相続・資産税コラム
建物の相続税評価と固定資産税評価
建物の相続税評価は、固定資産税評価額をもとに算出します。自宅の場合には、固定資産税評価額がそのまま相続税評価となります。
この固定資産税評価額ですが、床面積の増減や構造の変更を伴わないリフォーム工事については、評価額の見直しが行われません。
リフォーム費用の取り扱い
システムキッチンの工事、フローリングの工事、浴槽の工事、壁紙の工事、建物にかかるリフォーム工事を行うと、かなりの出費を伴います。
相続開始直前にこのような工事が行われた場合でも、建物の内装等の原状回復費用については、評価額の見直しは行われないのが一般的です。

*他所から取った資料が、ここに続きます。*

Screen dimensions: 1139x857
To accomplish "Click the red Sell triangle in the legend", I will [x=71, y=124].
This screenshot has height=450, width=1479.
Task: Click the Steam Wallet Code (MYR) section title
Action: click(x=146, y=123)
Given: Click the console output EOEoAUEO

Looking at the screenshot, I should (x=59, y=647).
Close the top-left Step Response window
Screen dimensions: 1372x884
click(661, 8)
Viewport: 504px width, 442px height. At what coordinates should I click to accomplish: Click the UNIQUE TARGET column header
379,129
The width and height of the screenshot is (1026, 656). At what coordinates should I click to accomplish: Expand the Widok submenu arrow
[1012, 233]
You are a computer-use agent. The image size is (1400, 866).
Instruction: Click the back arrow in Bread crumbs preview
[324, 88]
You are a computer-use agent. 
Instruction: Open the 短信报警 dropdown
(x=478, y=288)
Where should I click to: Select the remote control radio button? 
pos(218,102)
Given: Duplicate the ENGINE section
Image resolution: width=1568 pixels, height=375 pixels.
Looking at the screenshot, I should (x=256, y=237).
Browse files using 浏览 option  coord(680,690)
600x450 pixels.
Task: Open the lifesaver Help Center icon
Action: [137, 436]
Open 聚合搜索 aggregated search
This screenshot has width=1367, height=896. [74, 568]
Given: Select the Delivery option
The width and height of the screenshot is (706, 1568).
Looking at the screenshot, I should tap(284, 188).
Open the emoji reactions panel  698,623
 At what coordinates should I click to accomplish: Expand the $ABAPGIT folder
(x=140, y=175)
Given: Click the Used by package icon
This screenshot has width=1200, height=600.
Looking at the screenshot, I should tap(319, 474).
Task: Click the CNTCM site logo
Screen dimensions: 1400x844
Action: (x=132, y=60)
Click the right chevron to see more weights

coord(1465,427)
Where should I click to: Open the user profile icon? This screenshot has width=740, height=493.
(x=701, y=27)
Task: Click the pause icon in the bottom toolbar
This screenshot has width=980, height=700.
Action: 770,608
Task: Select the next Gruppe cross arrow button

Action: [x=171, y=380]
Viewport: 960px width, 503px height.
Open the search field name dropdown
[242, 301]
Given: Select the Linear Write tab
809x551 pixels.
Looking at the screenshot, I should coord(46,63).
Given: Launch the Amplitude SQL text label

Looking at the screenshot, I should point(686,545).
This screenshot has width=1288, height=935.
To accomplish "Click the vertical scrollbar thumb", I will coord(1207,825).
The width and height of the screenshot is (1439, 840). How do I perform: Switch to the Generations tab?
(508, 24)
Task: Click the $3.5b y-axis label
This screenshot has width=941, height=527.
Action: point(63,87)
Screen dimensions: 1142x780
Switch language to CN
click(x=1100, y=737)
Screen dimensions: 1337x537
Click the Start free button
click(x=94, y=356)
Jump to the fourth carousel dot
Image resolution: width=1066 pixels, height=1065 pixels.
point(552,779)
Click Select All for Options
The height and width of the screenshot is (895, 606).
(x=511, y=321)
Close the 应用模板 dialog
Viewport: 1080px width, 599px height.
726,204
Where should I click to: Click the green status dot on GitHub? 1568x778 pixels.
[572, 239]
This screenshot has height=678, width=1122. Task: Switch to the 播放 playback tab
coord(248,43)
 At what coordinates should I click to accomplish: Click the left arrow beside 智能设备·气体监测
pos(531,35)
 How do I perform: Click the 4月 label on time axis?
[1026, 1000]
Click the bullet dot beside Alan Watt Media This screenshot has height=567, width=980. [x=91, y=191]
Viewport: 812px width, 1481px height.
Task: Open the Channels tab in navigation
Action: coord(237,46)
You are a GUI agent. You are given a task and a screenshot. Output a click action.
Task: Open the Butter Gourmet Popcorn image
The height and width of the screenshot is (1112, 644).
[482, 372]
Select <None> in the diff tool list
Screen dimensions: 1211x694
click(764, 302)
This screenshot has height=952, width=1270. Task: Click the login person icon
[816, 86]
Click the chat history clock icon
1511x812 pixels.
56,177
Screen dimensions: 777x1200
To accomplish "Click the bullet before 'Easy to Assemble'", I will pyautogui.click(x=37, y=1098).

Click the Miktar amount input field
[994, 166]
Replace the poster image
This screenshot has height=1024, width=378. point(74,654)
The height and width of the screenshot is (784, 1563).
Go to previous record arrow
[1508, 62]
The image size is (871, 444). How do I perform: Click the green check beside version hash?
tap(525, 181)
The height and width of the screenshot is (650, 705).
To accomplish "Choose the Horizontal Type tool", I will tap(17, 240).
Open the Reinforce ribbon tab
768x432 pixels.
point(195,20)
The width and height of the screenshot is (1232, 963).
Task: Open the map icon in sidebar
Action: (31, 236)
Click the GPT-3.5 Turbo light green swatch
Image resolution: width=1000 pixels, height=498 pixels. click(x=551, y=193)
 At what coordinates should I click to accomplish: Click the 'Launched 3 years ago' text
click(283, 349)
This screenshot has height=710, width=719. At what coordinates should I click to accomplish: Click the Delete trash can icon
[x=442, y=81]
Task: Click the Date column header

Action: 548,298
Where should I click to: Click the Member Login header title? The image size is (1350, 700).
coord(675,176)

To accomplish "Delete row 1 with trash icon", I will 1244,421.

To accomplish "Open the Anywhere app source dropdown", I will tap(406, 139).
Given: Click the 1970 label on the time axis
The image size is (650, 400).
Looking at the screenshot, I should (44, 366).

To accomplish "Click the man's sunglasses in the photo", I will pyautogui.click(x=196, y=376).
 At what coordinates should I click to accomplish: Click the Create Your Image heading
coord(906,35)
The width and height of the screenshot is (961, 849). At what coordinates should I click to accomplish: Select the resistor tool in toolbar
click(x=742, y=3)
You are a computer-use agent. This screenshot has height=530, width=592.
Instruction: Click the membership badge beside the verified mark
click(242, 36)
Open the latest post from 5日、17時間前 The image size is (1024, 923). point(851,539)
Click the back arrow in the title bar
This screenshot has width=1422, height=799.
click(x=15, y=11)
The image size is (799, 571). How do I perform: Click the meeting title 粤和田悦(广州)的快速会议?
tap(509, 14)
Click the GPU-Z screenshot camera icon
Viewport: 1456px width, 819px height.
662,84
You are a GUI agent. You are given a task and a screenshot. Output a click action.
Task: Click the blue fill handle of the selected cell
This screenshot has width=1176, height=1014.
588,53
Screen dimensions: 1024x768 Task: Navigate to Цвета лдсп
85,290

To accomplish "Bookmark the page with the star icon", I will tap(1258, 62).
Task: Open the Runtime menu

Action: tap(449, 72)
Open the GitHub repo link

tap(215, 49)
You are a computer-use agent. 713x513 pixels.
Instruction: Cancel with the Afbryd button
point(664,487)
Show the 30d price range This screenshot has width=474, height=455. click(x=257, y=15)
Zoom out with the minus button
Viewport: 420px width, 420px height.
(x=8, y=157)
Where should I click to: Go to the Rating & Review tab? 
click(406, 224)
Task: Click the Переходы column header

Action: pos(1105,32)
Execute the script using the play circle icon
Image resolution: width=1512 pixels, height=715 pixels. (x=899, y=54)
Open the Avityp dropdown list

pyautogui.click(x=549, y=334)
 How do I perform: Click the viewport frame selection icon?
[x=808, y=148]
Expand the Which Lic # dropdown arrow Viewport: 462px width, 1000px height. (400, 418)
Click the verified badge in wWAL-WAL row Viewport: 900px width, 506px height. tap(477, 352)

それでは、相続開始前に行われた大幅なリフォーム工事によって、建物の価値が上昇している場合には、相続税評価上、どのように取り扱えばいいのでしょうか。
固定資産税評価では、建物と一体となっているものについては、独立した資産として存在しているものではなく、市場に流通し得ない資産であり、また、建物と一体として固定資産税評価額に含まれていると考えられます。
つまり、内装リフォーム工事であるキッチンやフローリング、浴槽、壁紙等は独立した資産ではなく建物に含めて評価を行うことになります。
リフォーム工事を行ったとしても、固定資産税評価額に変更がない場合には、そのリフォーム費用は原状回復費となり、相続税評価に加味する必要はありません。
大幅にリフォームした直後に相続が起きたら
念のため、市区町村又は管轄の都税事務所に、リフォーム工事が家屋の固定資産税評価の再評価の対象とならないか、確認しておくと確実です。
相続開始直前に家屋のリフォーム等を行うことで、実際の建物の価値は上がる一方、相続税評価は上がりません。
売却予定の建物や賃貸物件のリフォーム工事を行うのであれば、生前に行うと、相続税の生前対策にも有効な手段となります。